The state of Illinois may be broke (like most states after the 2008 economic meltdown) but you can still shoot tame pheasants that the state has hatched and raised expressly for your recreational pleasure at Illinois state parks this fall.
The state sponsored "controlled hunts" of pen-raised pheasants on state lands include sites for children ages 10 to 15. That will tear them away from their violent video games!
During the economic meltdown of 2008, Kelley Quinn, an Illinois Office of Management and Budget spokesperson, told the Pantagraph, "Raising pheasants at a financial loss, just so they can be killed, is not one of our top priorities when the state is facing a $750 million budget gap for FY08." But the Illinois Department of Natural Resources (DNR), which administers the "pheasant propagation centers," went ahead and bred the pellet-ready pheasants anyway. Seventy-eight thousand of them. And it's still at it.
Disputes about the cost of the pheasant breed and shoot program date back to at least 1992 when state estimates revealed that the program was paying $14.33 per bird. Other states pay more than that.

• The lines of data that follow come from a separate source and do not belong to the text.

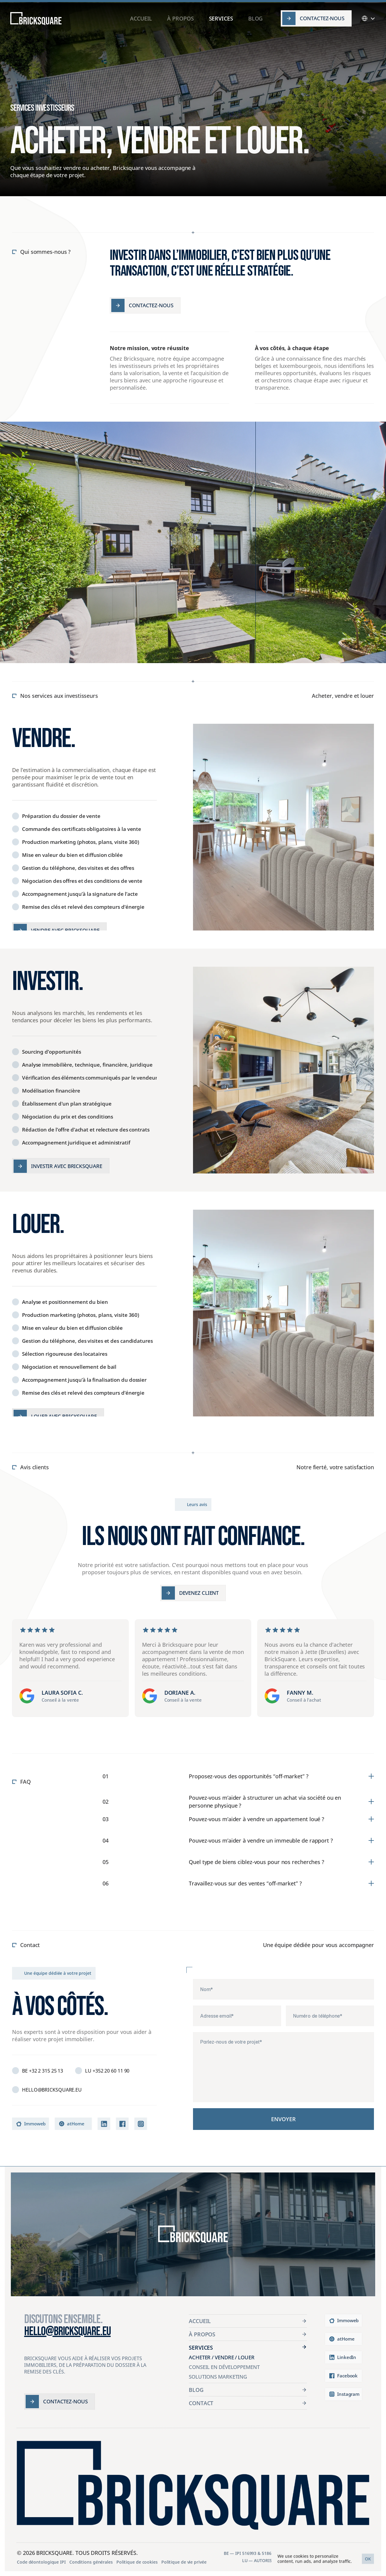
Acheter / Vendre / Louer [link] (222, 2357)
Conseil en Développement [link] (224, 2367)
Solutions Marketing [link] (218, 2376)
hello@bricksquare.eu (67, 2331)
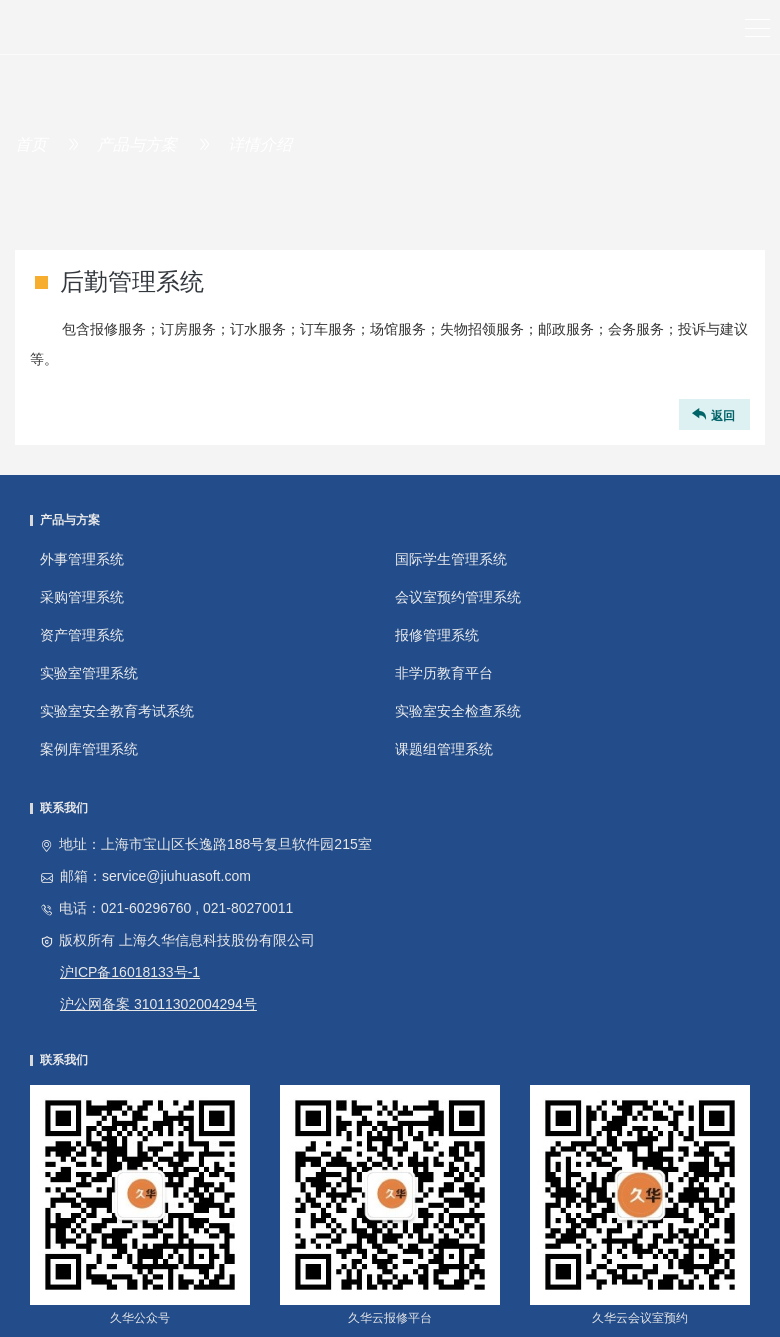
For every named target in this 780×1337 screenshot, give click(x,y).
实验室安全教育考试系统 (117, 711)
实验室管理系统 (89, 673)
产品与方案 (137, 144)
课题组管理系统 (444, 749)
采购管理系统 (82, 597)
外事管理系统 (82, 559)
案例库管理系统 (89, 749)
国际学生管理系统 (451, 559)
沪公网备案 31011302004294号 (158, 1004)
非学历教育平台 (444, 673)
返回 (712, 414)
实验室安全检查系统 (458, 711)
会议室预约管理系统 (458, 597)
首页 (31, 144)
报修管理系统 (437, 635)
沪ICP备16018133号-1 (130, 972)
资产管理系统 (82, 635)
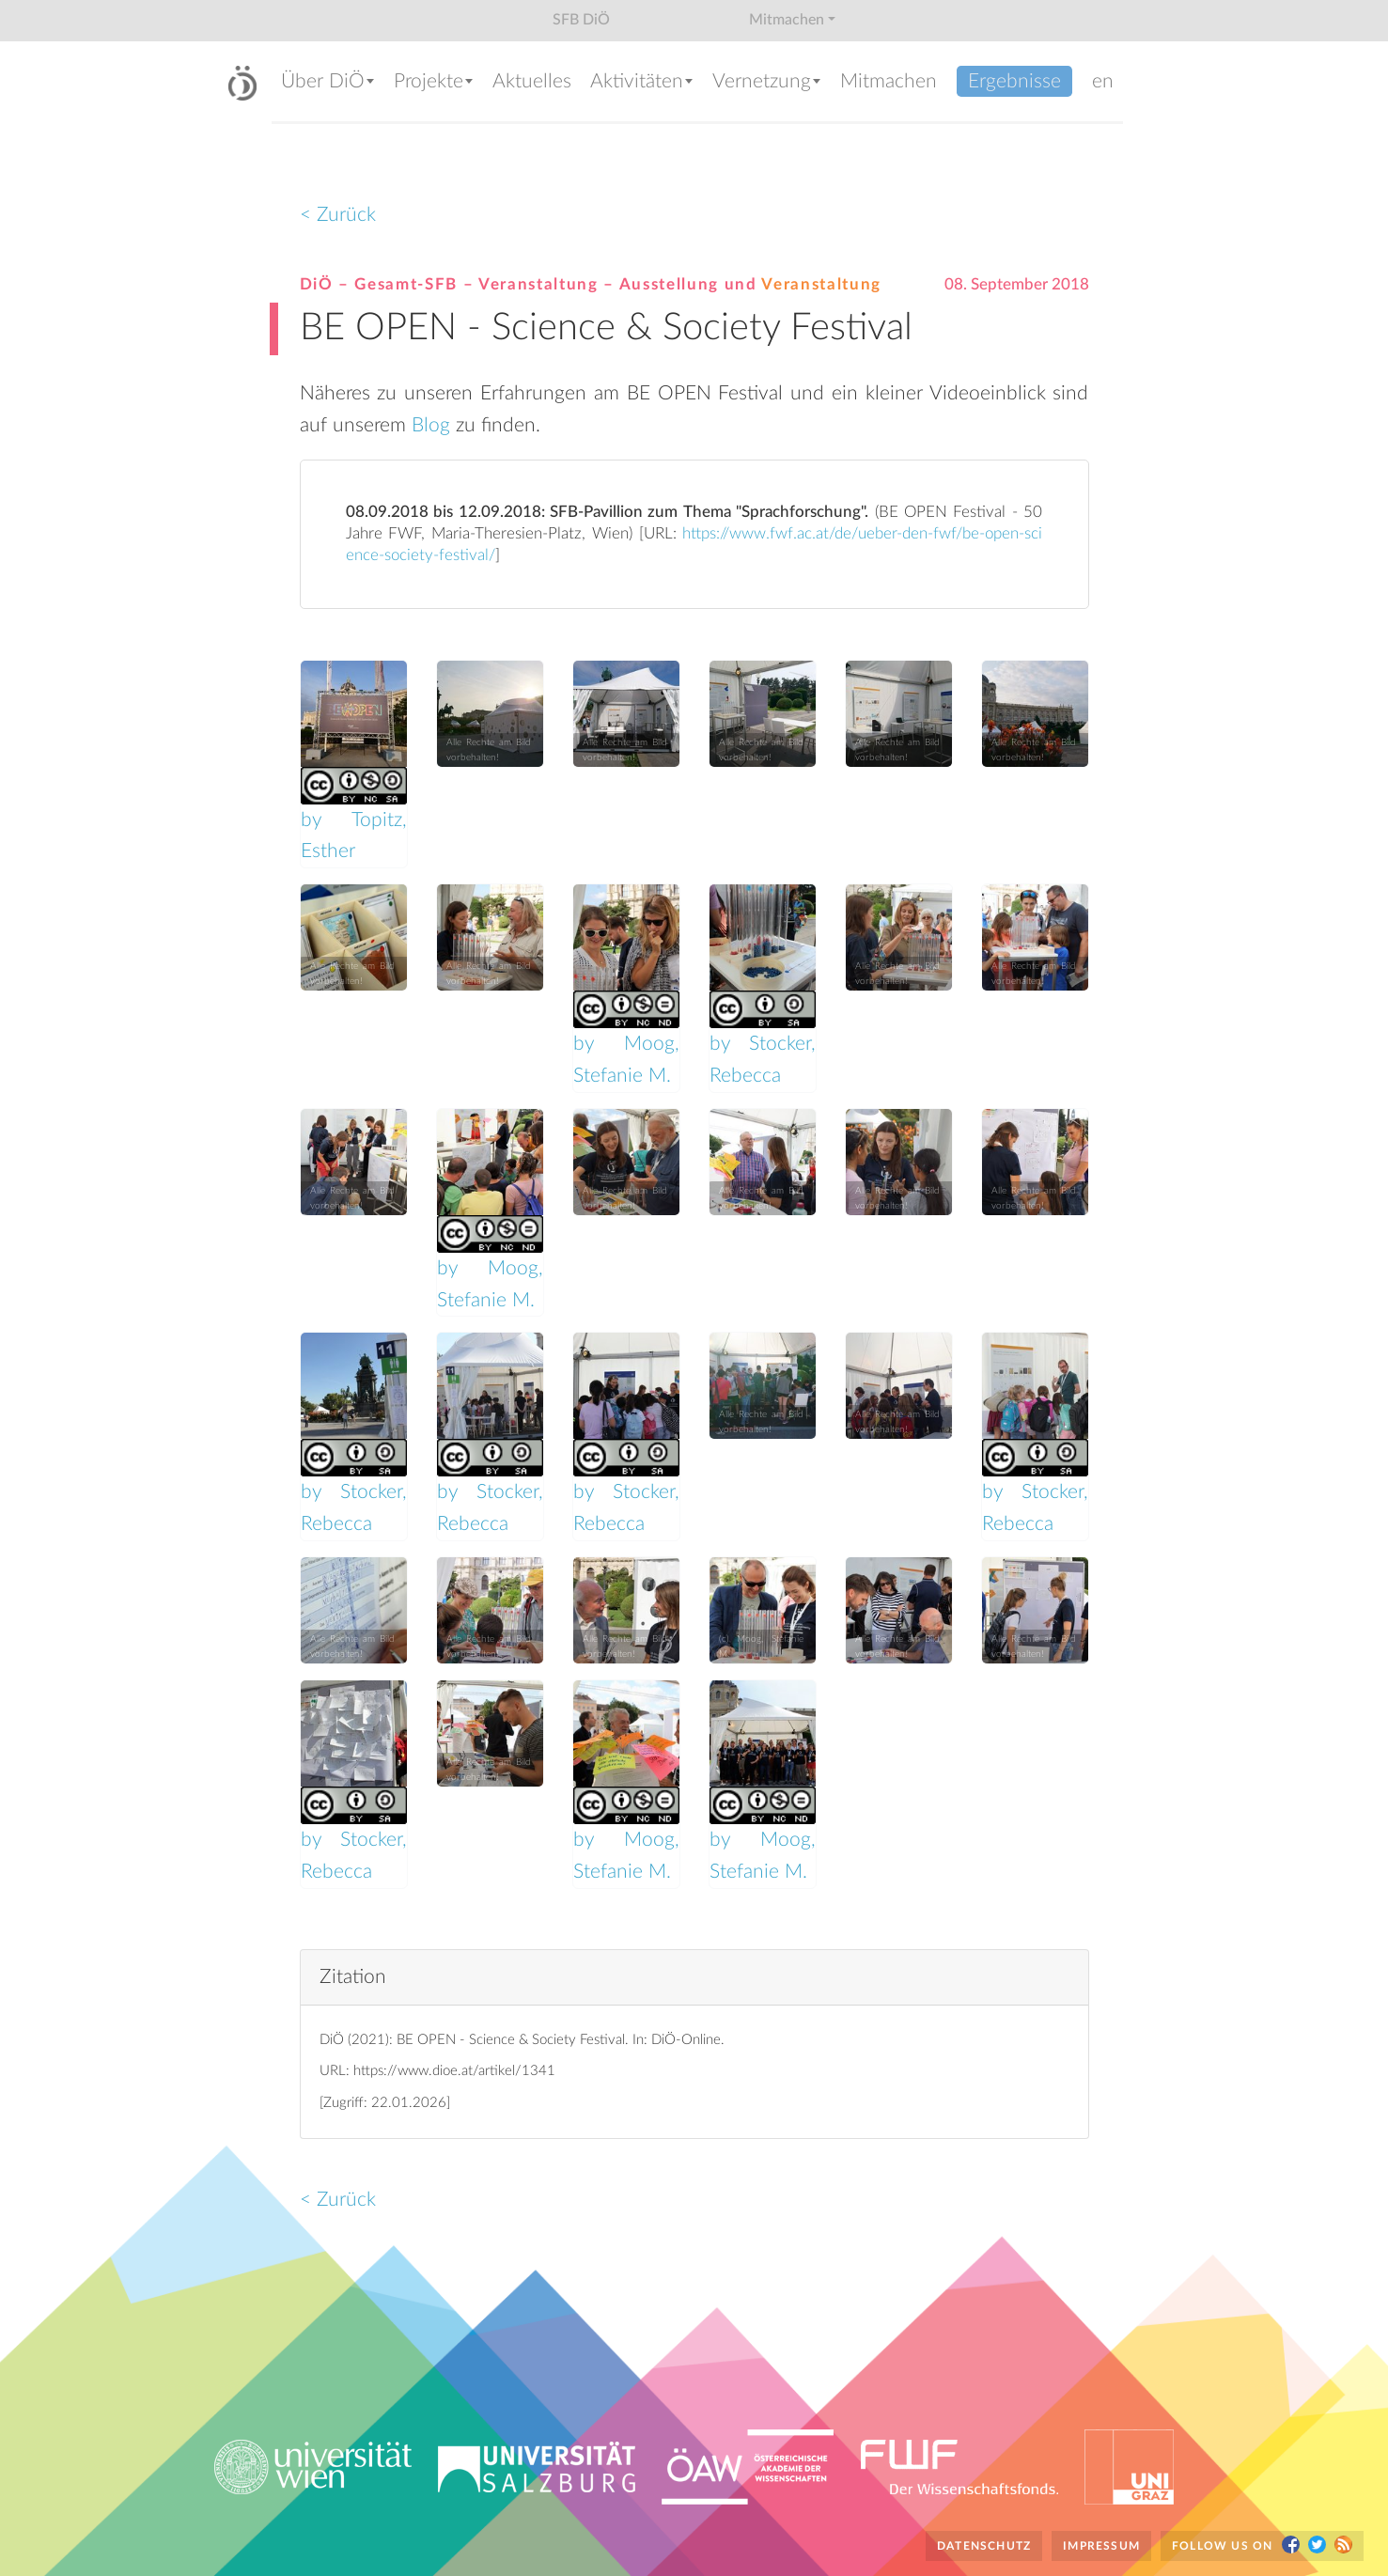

But Department spokesperson Ann Mueller cautioned the public to not overact to the figures because they include salaries of people who mow picnic grounds or plant sunflowers in dove fields at "multiple-use" game propagation facilities. (Where doves are also hunted.) That does not mean, however, that the program, or birds, are self-sustaining, added Mueller.
"People are under the impression that the program pays for itself 100 percent, but it just plain doesn't," she said. In point of fact, Illinoisans pay for three state-run breeding facilities including the high tech 20,000 square foot Helfrich Wildlife Propagation Center on the southern edge of Edward R. Madigan State Park near Lincoln, IL where as many as 150,000 pheasants are hatched and raised in 12 acres of outdoor pens every year.
During the 2004-2005 season, the state of Illinois spent eight dollars per bird for 65,000 pheasants, according to Illinois DNR Advisory Board minutes. Officially, the $520,000 the pheasants cost should be funded by hunters' fees. But according to the State's own minutes, it isn't. Fees would have to be raised by two-thirds to cover "the costs of operating the wildlife propagation centers," say the minutes from the April 18, 2005 DNR board meeting at Rend Lake Resort.